Andela is very selective with the developers they recruit. They originally launched in Nigeria and are now in Nairobi. They train developers and then hire them out to Fortune 500 companies. Sounds really exciting!
CodePamoja is a relatively new initiative compared to Andela. From their website:
CodePamoja is a Dutch-Kenyan initiative helping software developers in Nairobi get up to speed with the latest techniques in software development and project management. Using Agile methods, Dutch firm Competa supports and mentors Kenyan partners, collaborating on projects and learning together.
CodePamoja are currently seeking developers to join their program. You can apply by going to their official website. You will then go through a training program to prepare you for the job market. Unfortunately, they haven’t really explained how they will get you work.
Tunga is positioning itself as a social network for paid tasks for developers. From their website:
Tunga allows businesses that have a chronic shortage of coding capacity (who doesn’t?) to have instant access to talented software developers from Africa. Unlike traditional freelance marketplaces, Tunga allows businesses to create a following that can be mobilised on-demand to an issue in their Github workflow.
For this you definitely need to brush up your Github skills. Tunga currently isn’t training coders but instead looking at getting people who can jump in and get things moving. You can join the pilot program on the official website. Additionally, you can give to their Indigogo campaign.

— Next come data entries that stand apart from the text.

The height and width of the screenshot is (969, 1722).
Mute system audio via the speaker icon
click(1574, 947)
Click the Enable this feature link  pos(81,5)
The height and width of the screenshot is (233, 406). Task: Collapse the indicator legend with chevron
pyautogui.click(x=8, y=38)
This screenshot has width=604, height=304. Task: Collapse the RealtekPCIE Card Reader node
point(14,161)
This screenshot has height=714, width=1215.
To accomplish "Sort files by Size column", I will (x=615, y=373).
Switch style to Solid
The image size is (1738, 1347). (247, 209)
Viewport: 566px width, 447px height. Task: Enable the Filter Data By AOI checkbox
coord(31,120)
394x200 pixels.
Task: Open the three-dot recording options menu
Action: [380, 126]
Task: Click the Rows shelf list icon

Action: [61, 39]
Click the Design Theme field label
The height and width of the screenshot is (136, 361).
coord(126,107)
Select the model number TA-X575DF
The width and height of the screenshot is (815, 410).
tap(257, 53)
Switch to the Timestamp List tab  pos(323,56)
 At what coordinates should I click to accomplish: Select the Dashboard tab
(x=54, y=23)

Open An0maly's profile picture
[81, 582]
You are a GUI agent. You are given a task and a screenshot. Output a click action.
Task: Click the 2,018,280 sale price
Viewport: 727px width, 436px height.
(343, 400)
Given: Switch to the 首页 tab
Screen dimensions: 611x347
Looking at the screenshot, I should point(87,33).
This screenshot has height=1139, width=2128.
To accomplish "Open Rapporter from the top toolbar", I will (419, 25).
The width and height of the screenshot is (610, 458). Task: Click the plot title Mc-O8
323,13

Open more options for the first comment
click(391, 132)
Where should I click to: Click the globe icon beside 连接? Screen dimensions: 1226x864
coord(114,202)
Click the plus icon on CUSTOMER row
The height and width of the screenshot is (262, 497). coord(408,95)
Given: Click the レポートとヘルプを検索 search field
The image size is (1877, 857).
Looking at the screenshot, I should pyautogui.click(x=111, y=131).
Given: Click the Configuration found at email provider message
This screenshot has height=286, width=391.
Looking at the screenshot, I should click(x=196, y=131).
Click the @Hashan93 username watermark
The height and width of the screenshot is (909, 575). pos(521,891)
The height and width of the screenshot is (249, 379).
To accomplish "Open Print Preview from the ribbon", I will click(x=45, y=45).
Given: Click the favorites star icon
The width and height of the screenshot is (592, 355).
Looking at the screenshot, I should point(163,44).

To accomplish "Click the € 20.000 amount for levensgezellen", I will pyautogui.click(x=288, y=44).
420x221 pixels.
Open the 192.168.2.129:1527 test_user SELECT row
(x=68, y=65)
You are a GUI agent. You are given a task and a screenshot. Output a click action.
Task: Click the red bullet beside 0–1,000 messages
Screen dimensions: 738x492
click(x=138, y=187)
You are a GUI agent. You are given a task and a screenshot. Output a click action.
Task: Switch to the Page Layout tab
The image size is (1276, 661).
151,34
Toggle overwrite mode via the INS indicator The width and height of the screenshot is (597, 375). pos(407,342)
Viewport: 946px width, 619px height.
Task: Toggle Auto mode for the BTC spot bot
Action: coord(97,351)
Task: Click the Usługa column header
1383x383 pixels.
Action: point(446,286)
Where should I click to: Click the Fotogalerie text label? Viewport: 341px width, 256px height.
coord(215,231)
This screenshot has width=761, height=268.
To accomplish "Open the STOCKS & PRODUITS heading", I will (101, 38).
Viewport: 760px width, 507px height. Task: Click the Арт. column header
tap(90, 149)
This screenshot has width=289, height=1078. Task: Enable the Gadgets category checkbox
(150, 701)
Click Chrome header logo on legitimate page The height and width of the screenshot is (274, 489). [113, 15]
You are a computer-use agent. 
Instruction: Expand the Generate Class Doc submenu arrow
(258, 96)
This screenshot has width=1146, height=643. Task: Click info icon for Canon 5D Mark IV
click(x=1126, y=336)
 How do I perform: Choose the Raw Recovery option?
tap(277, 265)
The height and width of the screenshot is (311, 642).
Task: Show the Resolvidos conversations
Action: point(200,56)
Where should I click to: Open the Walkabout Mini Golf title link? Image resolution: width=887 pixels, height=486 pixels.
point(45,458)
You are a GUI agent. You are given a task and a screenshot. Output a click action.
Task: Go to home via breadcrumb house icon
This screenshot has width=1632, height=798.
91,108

Established late 2012 iHub Consulting brings together freelancers and works with them to deliver on software projects. From the iHub website:
Started in 2012, iHub Consulting aims to meet the technology needs of organisations by tapping into the immense talent pool that iHub’s diverse community of freelancers — namely project managers, developers, designers and quality assurers — provides. We realised early on that it was not enough for the iHub to bring these people together in one co-working space. They simply wouldn’t develop as much as we knew they could. It became increasingly important to leverage their brilliant skill-sets, while simultaneously developing them even further, by getting them to work on projects they would normally not be exposed to as individuals. Using the iHub brand, which was attracting a lot of client attention, we positioned ourselves to provide the world-class tech consultancy that companies were knocking on our door for.
Having been part of the team at Consulting almost from start I have seen the huge opportunities available for Kenyan developers across the world. This will only come to pass if they can match the professionalism required by companies in Europe and the USA. Consulting recently rolled out a series of workshops dubbed “The Craftsmanship Series” for equipping software developers with the right skills to take advantage of these opportunities.
Being a designer or a developer at this time in history is very lucrative. However, for Kenyan techies to take advantage of such opportunities we really need to step up. Being good at coding or design just doesn’t cut it any more. It is important that you know good software practices as that is what will land you better gigs. Join any of the above programs and in a while you will see your fortunes turn for the better.